Trata-se de um alento num Congresso dominado pelo populismo no debate sobre segurança pública, sobretudo num momento em que a intervenção federal dá indicativos claros de que não resolverá o problema da violência no Rio de Janeiro e que dificilmente contará com recursos para prosseguir por muito tempo.[7]
Veja também:
<< O mapa da violência no Distrito Federal
<< As Marielles, os senhores da guerra e o país entre a humanização e a barbárie
————————-
[1] LIMA, Renato Sérgio de; BUENO, Samira. Anuário Brasileiro de Segurança Pública 2016. São Paulo: Fórum Brasileiro de Segurança Pública, 2016. Disponível em: . Acesso em: 22 mar. 2018.

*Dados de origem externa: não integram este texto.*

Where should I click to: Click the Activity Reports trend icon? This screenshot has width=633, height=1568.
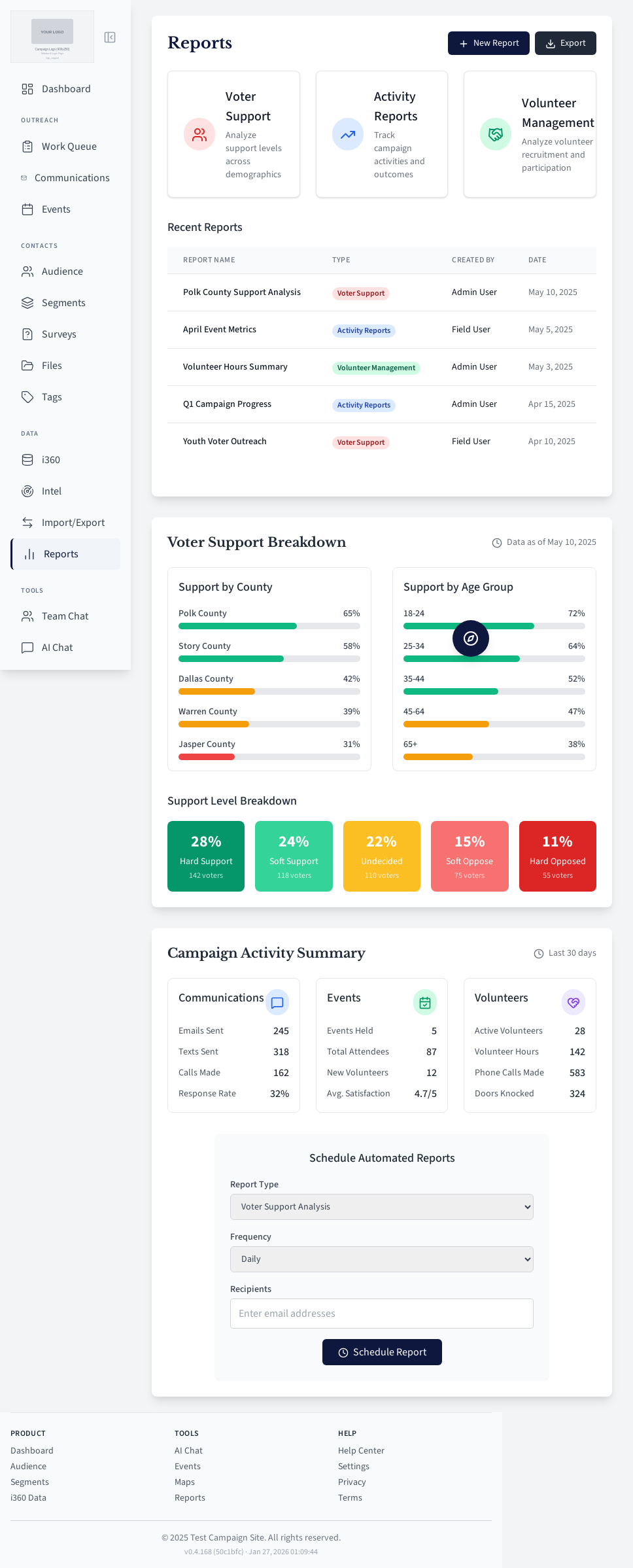point(348,134)
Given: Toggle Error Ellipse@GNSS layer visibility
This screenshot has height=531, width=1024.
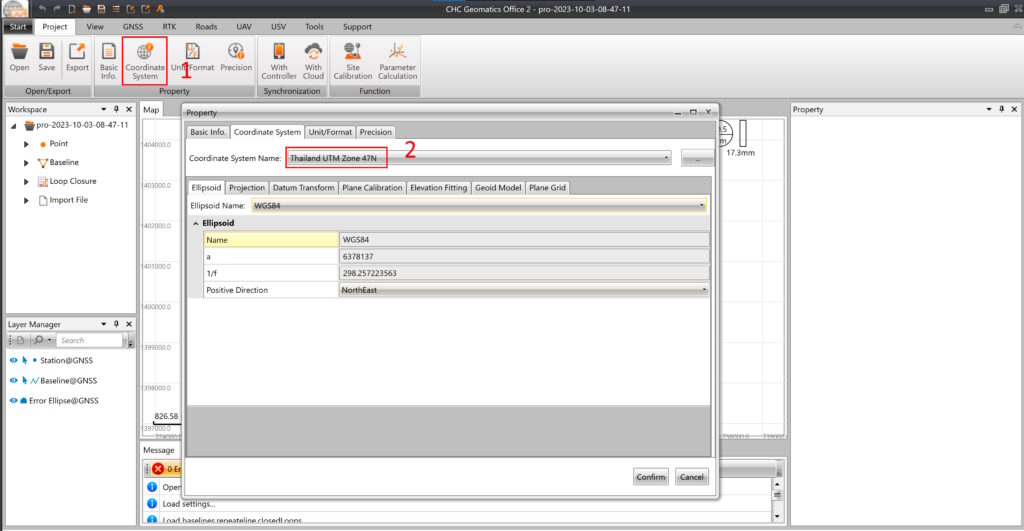Looking at the screenshot, I should pos(14,400).
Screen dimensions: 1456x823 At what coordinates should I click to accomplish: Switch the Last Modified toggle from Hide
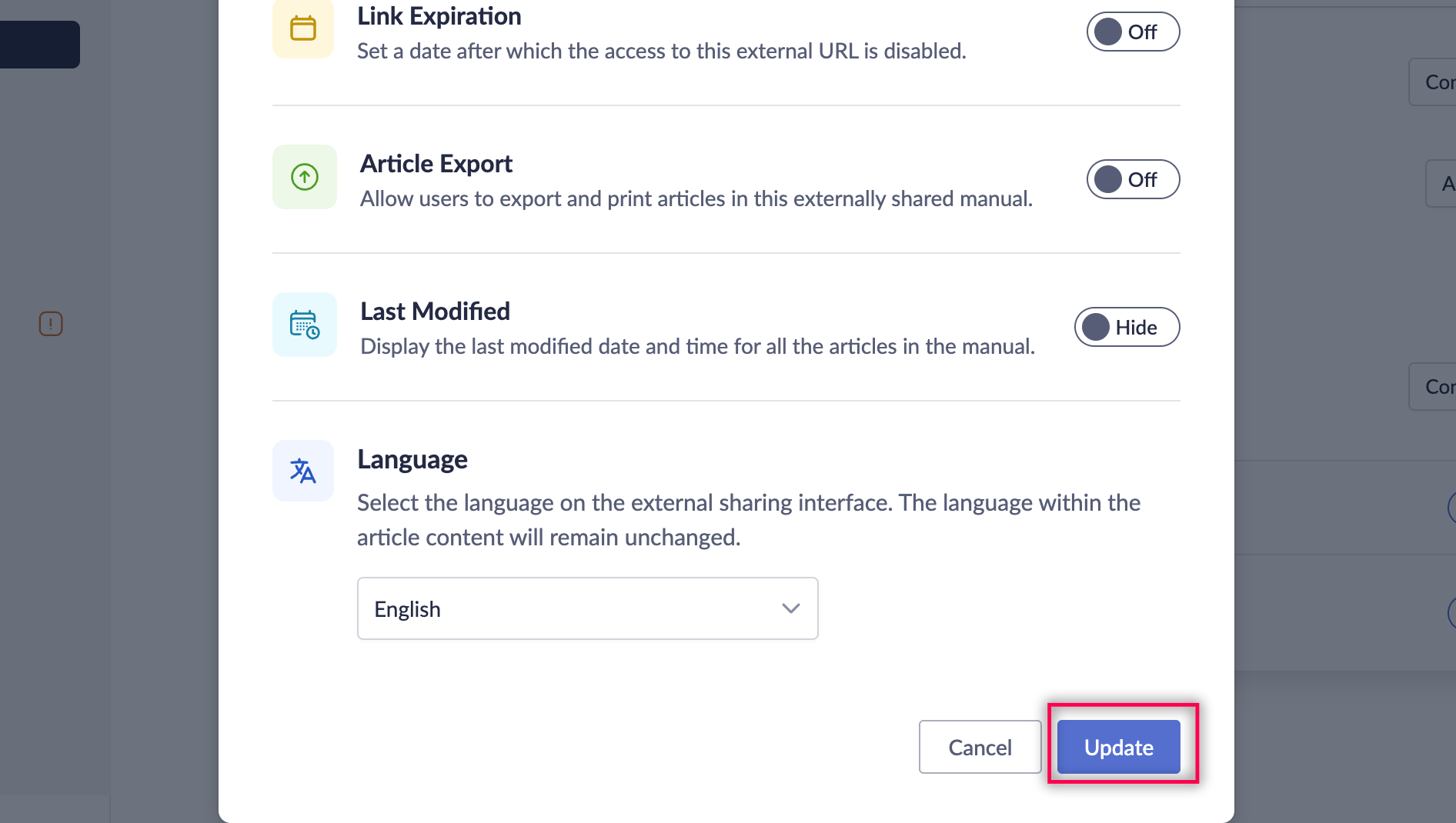1126,328
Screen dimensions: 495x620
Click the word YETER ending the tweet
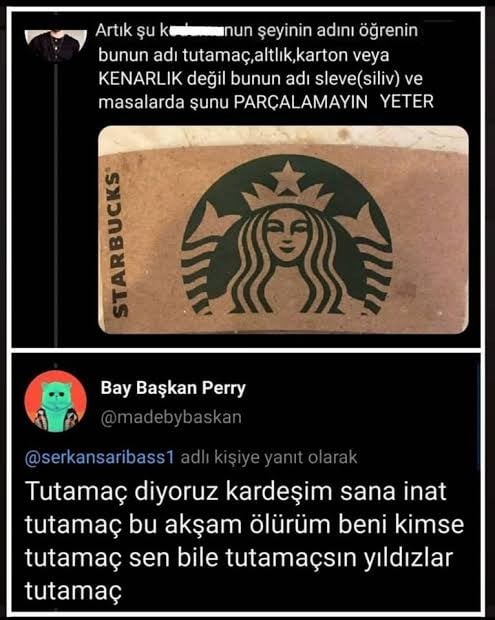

[2] LIMA, Renato Sérgio de; BUENO, Samira. Anuário Brasileiro de Segurança Pública 2017. São Paulo: Fórum Brasileiro de Segurança Pública, 2016. Disponível em: . Acesso em: 22 mar. 2018.
[3] DISTRITO FEDERAL. Secretaria de Estado da Segurança Pública e da Paz Social. Subsecretaria de Gestão da Informação. Série histórica dos crimes violentos letais intencionais no DF. Disponível em: . Acesso em: 22 mar. 2018.
[4] CERQUEIRA, Daniel et al. Indicadores multidimensionais de educação e homicídios nos territórios focalizados pelo Pacto Nacional pela Redução de Homicídios. Nota Técnica. Brasília: Ipea, n. 18, maio 2016. Disponível em: . Acesso em: 22 mar. 2018.
[5] ROLIM, Marcos. A formação de jovens violentos: estudo sobre a etiologia da violência extrema. Curitiba: Appris, 2016.
[6] http://brasil.estadao.com.br/noticias/rio-de-janeiro,intervencao-federal-nao-muda-clima-de-inseguranca-no-rio, 70002242297
[7] Somente a operação de ocupação realizada pelo Exército na Maré, em 2014 e 2015, consumiu mais de R$ 520 milhões. Por sua vez, para a intervenção federal prevista para ocorrer em todo o estado, o governo prevê gastar até R$ 1 bilhão, valor evidentemente insuficiente.